Amplitude and Statsig, previously competitors, announced a partnership in May 2026 where Amplitude will manage the Statsig brand and customer base. This arrangement follows OpenAI's $1.1 billion acquisition of Statsig last year, with the original Statsig team remaining at OpenAI. As a result, Amplitude inherits the platform's code and customer relationships while handling its roadmap and support, potentially affecting customers who valued Statsig's rapid innovation. According to MarTech, this deal leaves Amplitude managing a product without its original creators, which could impact the platform's development.
Background on the Statsig Platform
Statsig gained prominence as an experimentation platform due to its warehouse-native architecture and adoption by AI-focused companies. The platform enabled teams to test features, manage rollouts, and conduct experiments directly in data environments like Snowflake, BigQuery, and Databricks. Amplitude's CEO Spenser Skates explained in a blog post that the partnership addresses challenges in the software development lifecycle amid AI advancements, such as evaluating code before release and tracking performance post-release.
Reasons for the Partnership and Potential Risks
The deal positions Amplitude to tackle bottlenecks in AI software development, including deciding what code to ship, measuring releases, and knowing when to roll back changes. However, the structure creates risks because OpenAI retains the engineers, product leaders, and statistical experts who built Statsig. Optimizely CEO Alex Atzberger criticized this setup, stating that Amplitude receives the code without the talent, likening it to "a race car without a driver," which could lead to slowed innovation and reduced support for existing customers.

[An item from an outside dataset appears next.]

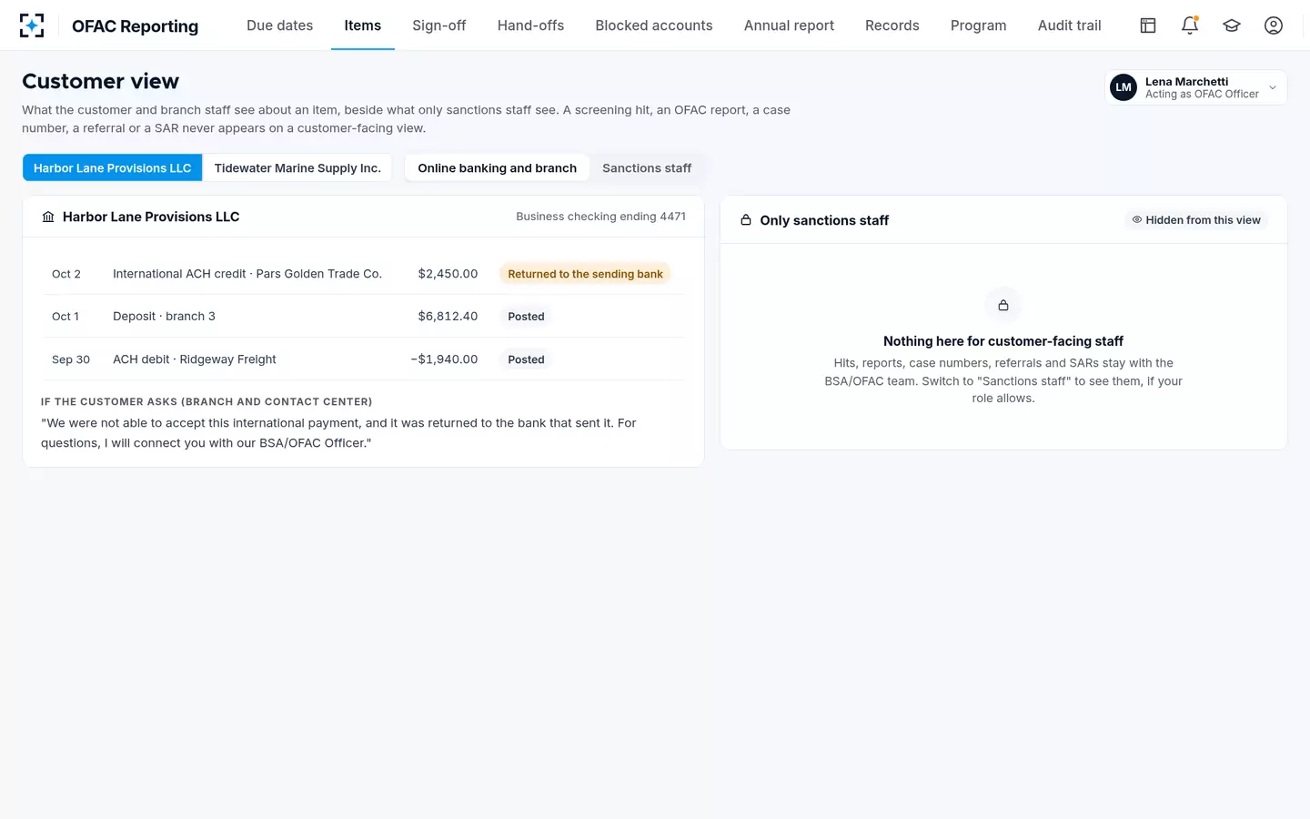Viewport: 1310px width, 819px height.
Task: Select Online banking and branch view
Action: click(498, 168)
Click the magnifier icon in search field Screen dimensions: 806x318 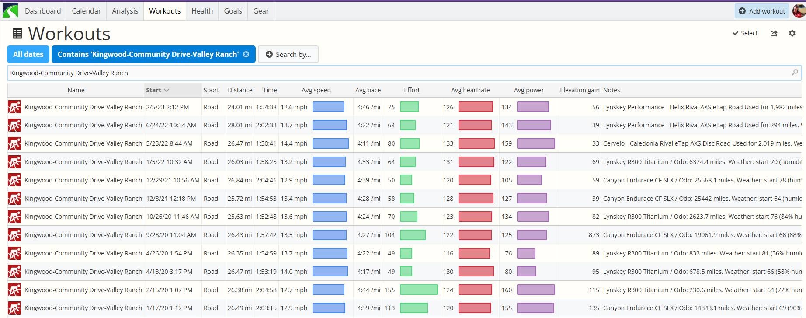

Implications for Customers and the AI Market
Statsig customers, who selected the platform for its warehouse-native model and technical flexibility, may face uncertainty if Amplitude alters pricing, roadmap priorities, or data architecture. The partnership also introduces overlap between Amplitude's existing experimentation products and Statsig's capabilities, potentially resulting in consolidation where one capability is shut down. According to MarTech, this reorganization reflects broader shifts in the AI market, as OpenAI acquired Statsig to enhance its own infrastructure but now focuses on internal needs rather than the enterprise software business. Underlying these changes is the rapid evolution of AI operational tooling, with platforms like Statsig playing a key role in experimentation and release management for development teams.
What Customers Should Monitor
Customers might need to watch for potential shifts in Amplitude's strategy, given the duplicative analytics and testing features now under one company. Atzberger noted that this could mean more uncertainty for users of either platform as integration occurs. According to MarTech, the deal highlights how the value of AI infrastructure often depends on the expertise of its builders, not just the code itself, amid ongoing market reorganizations.